6 Absorbing Indian short story collections you’ll love
Want to read Indian authors but don’t know where to start? These Indian short stories make a great introduction to the subcontinent's rich literary scene
For many, picking up a novel is an investment of time they aren’t always ready to make. These collections from Indian writers, written in English, will whet your appetite.
These Circuses That Sweep Through the Landscape by Tejaswini Apte-Rahm
This seems like the work of a seasoned writer, a master of idea and execution, a wizard of plot and prose. With these ten stories, each a work of art, Tejaswini Apte-Rahm invites you to take a closer look, drink in every detail, and to savour them.
"A lady gets lost in a gargantuan shopping arcade and seems forever trapped in endless consumerism"

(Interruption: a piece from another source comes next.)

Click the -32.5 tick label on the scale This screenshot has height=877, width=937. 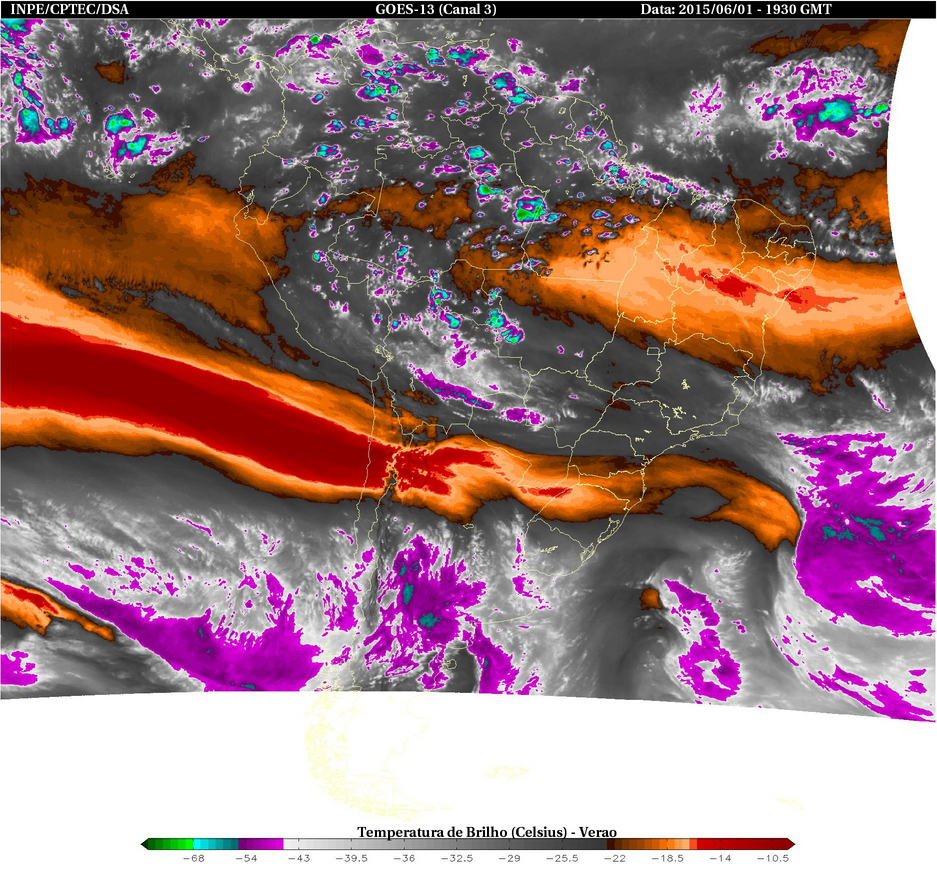(x=457, y=858)
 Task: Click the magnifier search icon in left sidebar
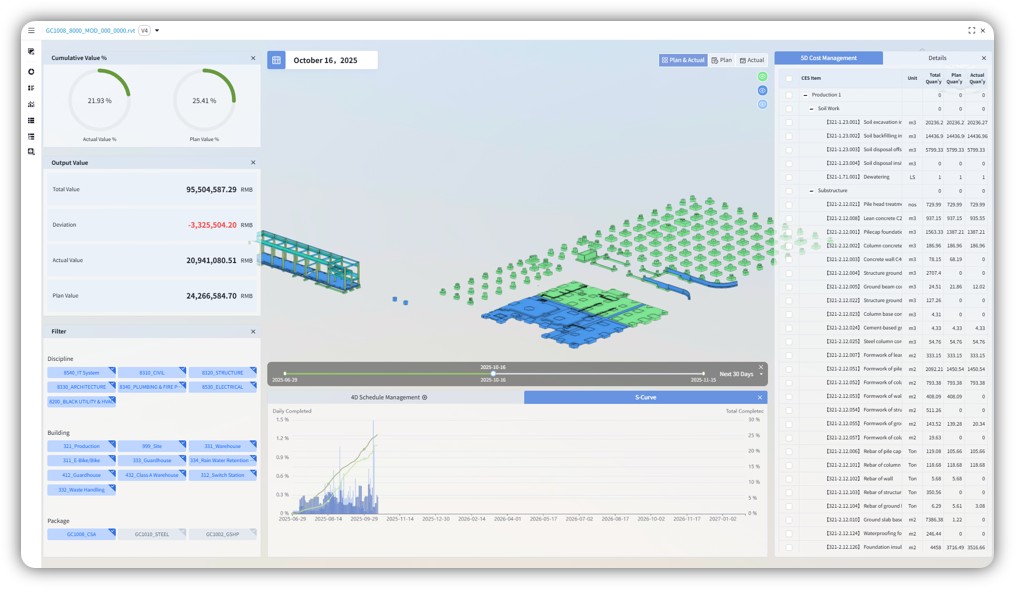pyautogui.click(x=31, y=152)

Each story is unique, dealing with realistic situations but embellished with strange twists. They touch upon something—a particular emotion, a way of thinking—that draws us into the story, making the unbelievable quite comprehensible.
Why you'll love it: In "The Mall", a lady gets lost in a gargantuan shopping arcade and seems forever trapped in endless consumerism. We can feel her claustrophobia and her panic as she tries to make her way, in vain, to an exit.
Venus Crossing by Kalpana Swaminathan
With this collection of 12 stories from Mumbai, Kalpana Swaminathan weaves together tales of everyday life, sprinkling her own magic into the mix, dishing up a wonderful concoction.
In "The Arrangement", pain is described in shades of colour: “earth tones were the deep aches, gnawing, cold, feral…”
In the pathos-laden "Euthanasia", a lady attempts to help her dipsomaniac husband end his suffering, all the while displaying her own addiction to something quite unusual.
Why you'll love it: Characters have an almost 3D effect. The little girl selling trinkets on the train appears real—reach out and you can touch her, maybe even protect her before her head hits the seat as the carriage lurches.
Next Door by Jahnavi Barua
Set mostly in her native Assam, India’s north-eastern state known for its tea estates and natural beauty, Jahnavi Barua’s collection is replete with O Henryesque twists.
In "River of Life", a mentally challenged young man tries to change the course of a river and ends up changing the course of his life in the bargain. In "Holiday Homework", a friendship is forged between an old man and a young boy, but there is more than meets the eye.
"There is love here in many forms—filial love, love for her land and its people"
Barua’s writing is simple, yet her stories are skilful. There is love here in many forms—filial love, love for her land and its people—and she delicately handles matters of the heart. Here’s a voice you’ll want to hear more of.
Why you'll love it: The culture and scenic appeal of Assam is brought to life in each story.
Collected Short Stories by Ruskin Bond
Ruskin Bond is one of India’s most beloved writers, with an oeuvre consisting of more than 500 stories, essays, novellas and novels. No list on writing from the subcontinent can be complete without mentioning him.
This volume brings together stories from near and far—tales from the rails and from the hills that he calls home, stories of the sea and across foreign lands, each simply told but leaving a lasting impression.
Why you'll love it: "The Eyes Have It", about a blind traveller and an unusual entrant into his train compartment. "The Daffodil Case", set in London, features a familiar hunting-cap-wearing, pipe-smoking, inference-making persona.
The Five-Dollar Smile by Shashi Tharoor
The joke goes that you need a thesaurus to read anything by Shashi Tharoor. Not so in this case, mercifully.
This collection of 14 stories and a play was written by the parliamentarian and former UN under-secretary-general in his adolescence and early adulthood.
"The joke goes that you need a thesaurus to read anything by Shashi Tharoor"
Yet, not one smacks of vacuity. On the contrary, the writing displays a maturity of thought and style, a confidence that results in an enjoyable read time after time and an indication of the gifted storyteller that he has gone on to become.
Why you'll love it: The title story deals with displacement, both geographical and emotional, told from the point of view of a child at the centre of a worldwide humanitarian appeal.
Malgudi Days by RK Narayan
Not all stories need drama, intrigue, romance… sometimes, they appeal purely because of their simplicity. Such is the case with RK Narayan’s collection, set in the fictional town of Malgudi.
Replete with a host of local characters (astrologer, beggar, mailman, doctor and others), they are a portrait of everyday life in small-town India, but Narayan in his introduction writes that the characteristics of Malgudi seem to him universal. “I can detect Malgudi characters even in New York,” he says.
In the 1980s, a few of the stories in the book were made into a TV series and it’s safe to say that an entire generation of Indians grew up on these.
Why you'll love it: "An Astrologer’s Day" was part of my school curriculum. Reading it again let me appreciate the writing in a new light.